One of the regulars had come in from the parking lot: a gray man with a blue “U.S. Navy Retired” cap perched upon his head and a bent wooden cane gripped in one gnarled fist. “Young lady,” the man said. “What’s the situation?”
“Ask him,” Audrey said.
The man had extended his hand. “George Campbell, U.S. Navy retired,” he said.
“Keith Corcoran.” He took the man’s hand and they shook.
“You’re the astronaut,” Campbell said, his eyes flicking to Keith’s polo and back to his face again.
“Yes,” he said.
“USAF?”
“Yes, sir.”
“What’s this guy’s story?”
“Long night.”
“I can see that. What’s the plan then?”
“Plan is to get him home.”
“How are we gonna do that?”
“Still working on it.” He looked up at Campbell. The old man’s eyes were wide, his cane held in his grip more like a weapon than a walking aid.
The woman who had entered Starbucks earlier with her children now poked her head out of the door. “Excuse me,” she said.
“Just one moment,” the second barista said.
“How much longer?” the woman said.
“One moment, ma’am,” Audrey said.
The other barista rolled her eyes and the woman disappeared back through the door.
“Go inside,” Keith said.
The second barista looked at him as if to confirm the order was meant for her and then exhaled loudly. “I don’t see why I have to,” she said.
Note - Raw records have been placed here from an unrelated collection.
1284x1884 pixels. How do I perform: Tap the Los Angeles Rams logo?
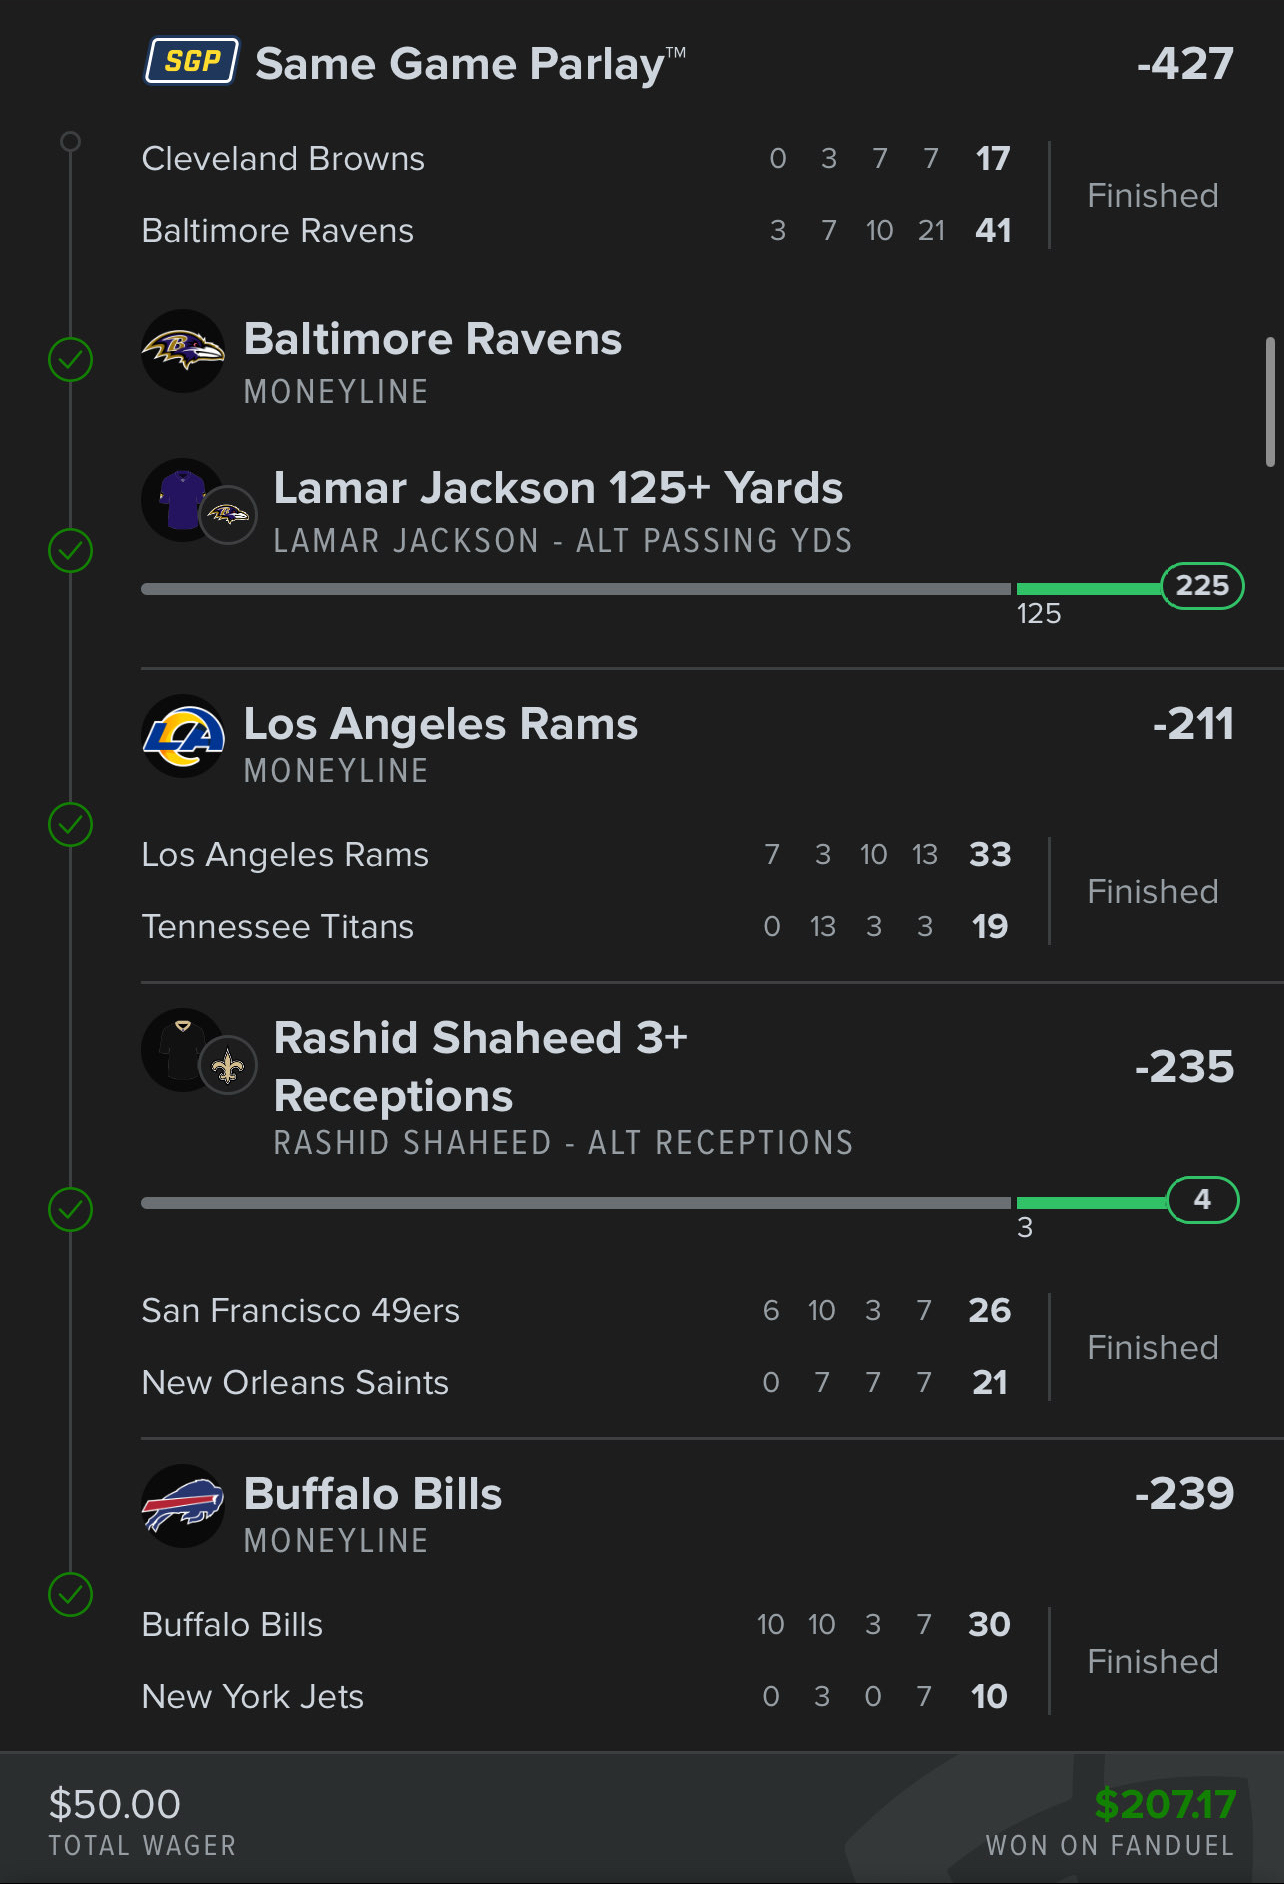tap(183, 736)
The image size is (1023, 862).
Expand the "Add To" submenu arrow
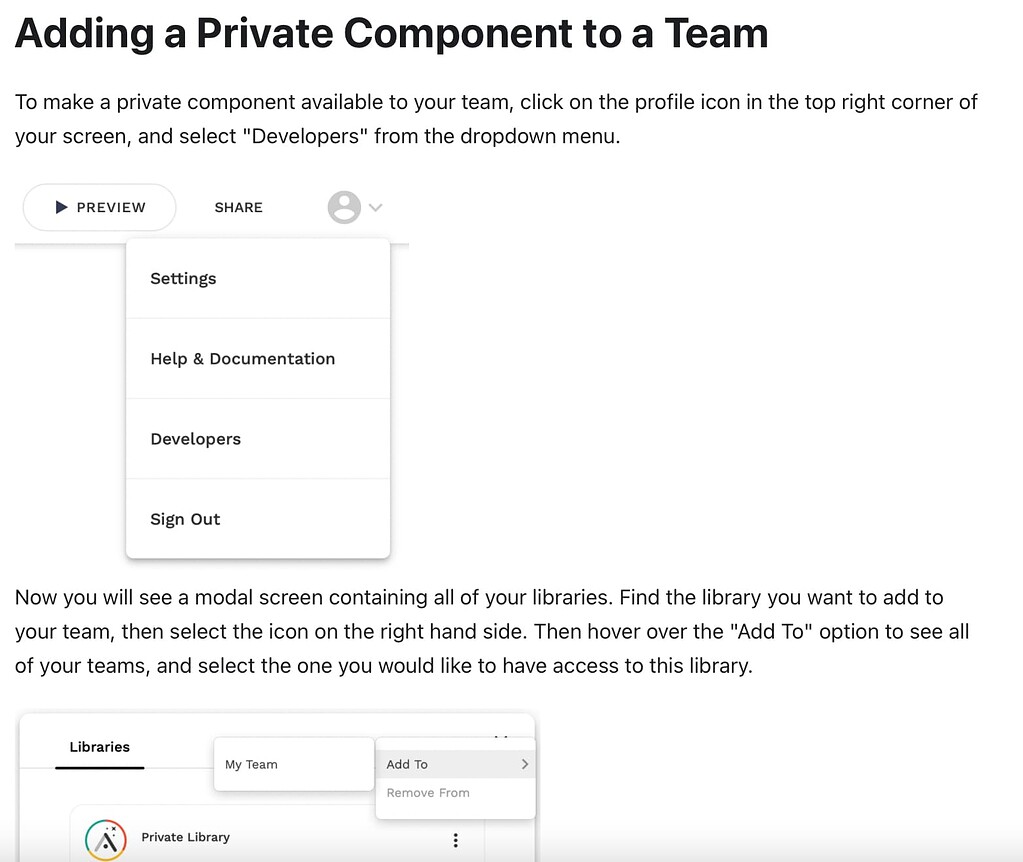click(x=525, y=764)
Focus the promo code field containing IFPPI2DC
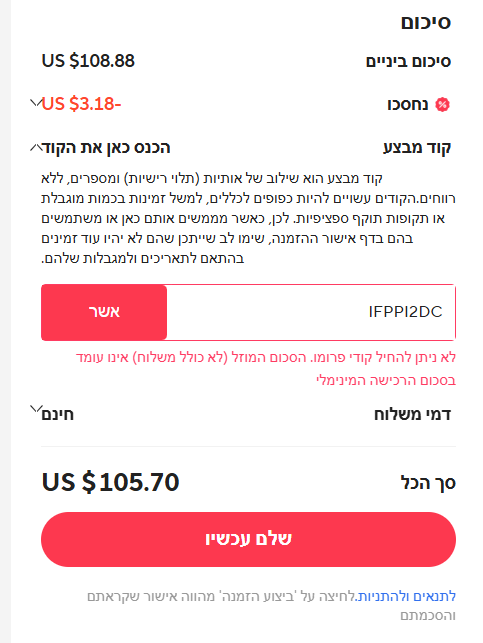 [x=311, y=312]
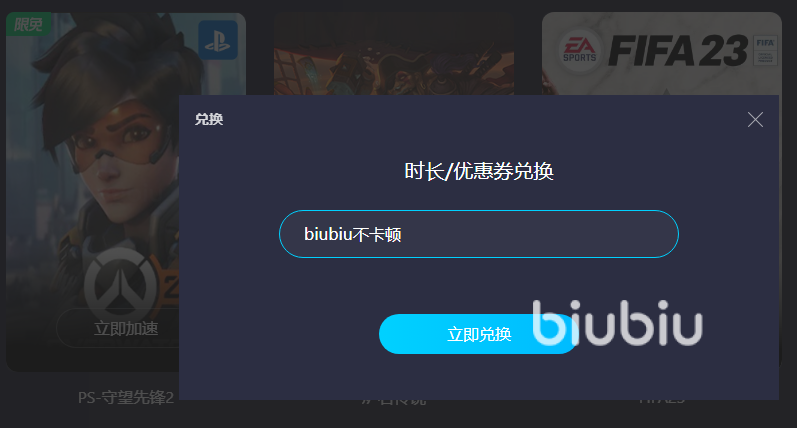The width and height of the screenshot is (797, 428).
Task: Click the half-hidden 炉石传说 game label
Action: tap(394, 402)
Keith continued to look at her and a moment later she turned and did as he had asked.
It was quiet then, the three of them surrounding Peter on the sidewalk in the ever-increasing heat of the morning. “I’m going to need to bring my car closer,” Keith said and both Audrey and George Campbell nodded in unison.
He stepped out to the parking lot and slid behind the wheel of the rental car. Through the windshield the three of them were a comical group: George Campbell and Audrey looking expectant under the green awning and flanking the slumbering Ukrainian as if unlikely bodyguards. He put the car in reverse and backed up to the sidewalk so that the passenger door opened directly in front of Peter’s slumbering form. Then he exited the car again and returned to stand beside the inert body.
“Think you can give me a hand with this?” Keith said.
“I may be old but I’m not crippled,” Campbell said. “What say I lift some and you pull?”
“He’s heavy,” Keith said.
“I have no doubt of that,” Campbell said. He moved behind Peter’s chair and hooked the cane handle around an adjacent chair and slung his hands under Peter’s arms. “It didn’t occur to me this morning that by oh-eight-hundred I’d have my hands shoved into another man’s armpits,” Campbell said.